Dans le cadre de la sexothérapie, le modèle de Kaplan considère la réponse sexuelle comme la succession de trois phases, désir, excitation, orgasme, et intègre une dimension psychothérapique, en faisant ainsi une des premières thérapies dites intégratives20.

Elle associe notamment :

  • La verbalisation des ressentis émotionnels et des conflits psychiques (blocages) au niveau individuel.
  • Des exercices de Sensate Focus.
  • Une observation et une analyse des interactions dans le couple : don et réception du plaisir, acceptation ou refus des caresses, comportements d’écoute ou d’opposition, type de relations entre ses membres (maître ou élève, comportement d’enfant ou de parent, domination et soumission, etc.).
  • Un travail sur la vulnérabilité au stress lors des rapports et dans les comportements et ressentis personnels des individus.

Ses objectifs sexothérapiques visent :

  • A trouver une sexualité satisfaisante et stable en accord avec l’existence de la vulnérabilité au stress des partenaires.
  • A synchroniser les interactions émotionnelles et sensuelles.
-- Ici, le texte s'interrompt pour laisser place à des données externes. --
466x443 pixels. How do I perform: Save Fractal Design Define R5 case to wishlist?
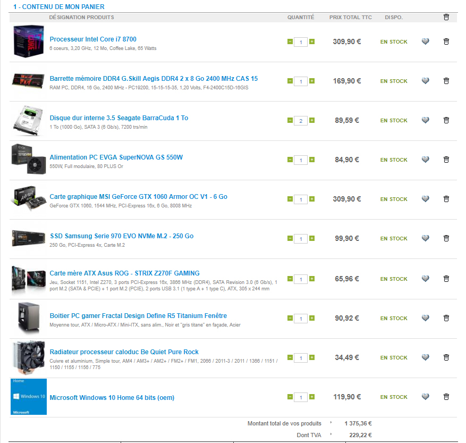click(x=425, y=318)
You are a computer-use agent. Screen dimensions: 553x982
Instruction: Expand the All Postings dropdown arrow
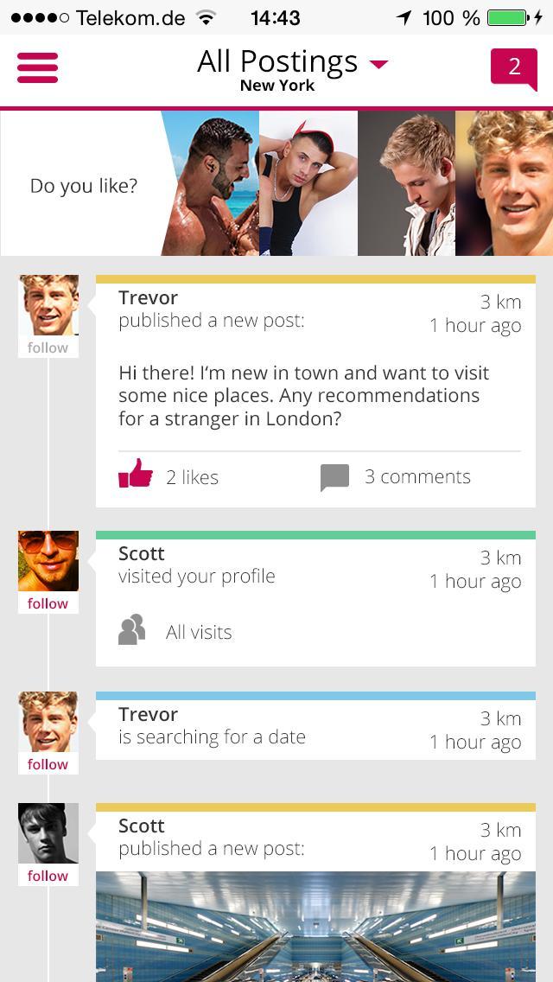378,63
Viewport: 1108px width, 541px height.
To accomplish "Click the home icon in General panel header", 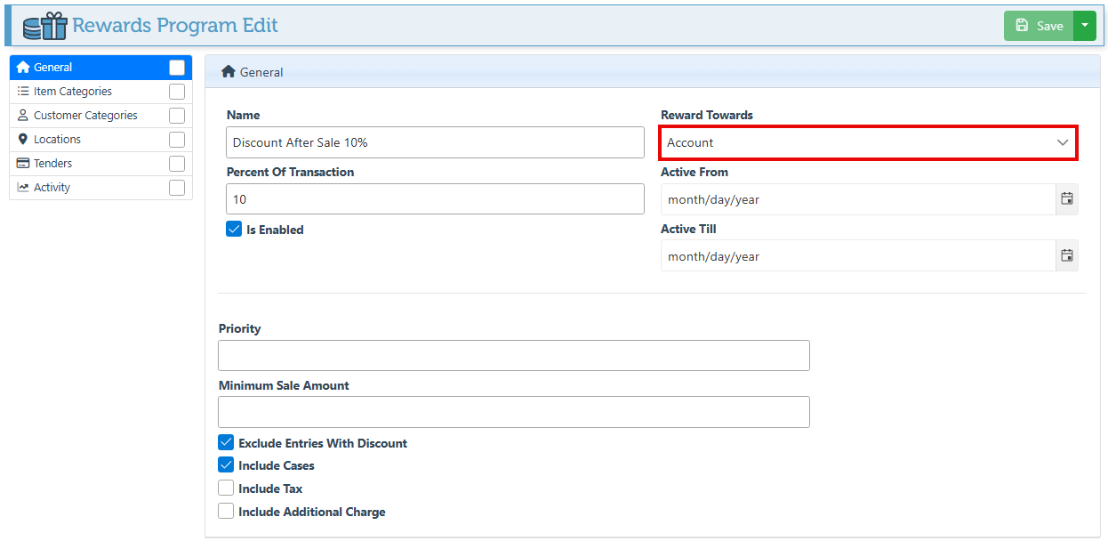I will (x=229, y=72).
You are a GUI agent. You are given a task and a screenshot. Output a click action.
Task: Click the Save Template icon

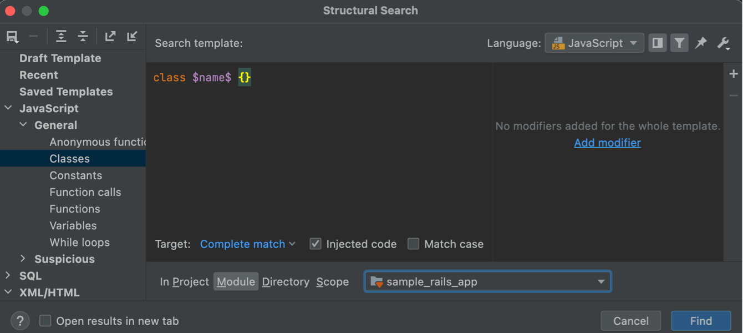click(x=12, y=37)
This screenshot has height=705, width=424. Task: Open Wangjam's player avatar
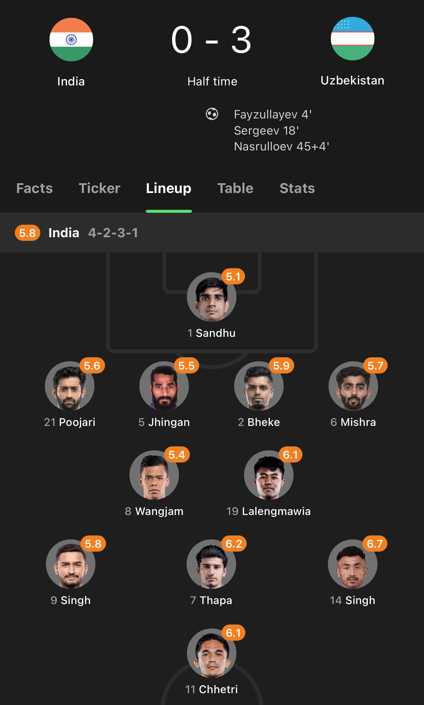(x=154, y=475)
La reprogrammation sexuelle

Elle dérive des thérapies cognitivocomportementales selon leurs deux composantes21 :

  • Interventions comportementales : désensibilisation, exposition progressive, reprogrammation de la sensorialité, etc. selon le trouble présenté, rééducation à l’écoute des attentes de l’autre.
  • Restructuration cognitive avec intervention au niveau des croyances et des représentations sur la sexualité.

Elle se double d’un aspect informatif et éducatif, concernant la physiologie et la santé liée au sexe.

Les différentes formes

Approche cognitive

Dans leur visée sexothérapique, les thérapies cognitives sont essentiellement axées sur l’affirmation de soi, le renforcement de l’estime de soi et l’acquisition d’habiletés sociales tournées vers l'autre22.

Elles sont notamment basées sur un travail de réduction du stress et de l’anxiété liée à la sexualité, comprenant la prise en charge du sentiment d’impuissance et la perte du sentiment d’efficacité personnelle.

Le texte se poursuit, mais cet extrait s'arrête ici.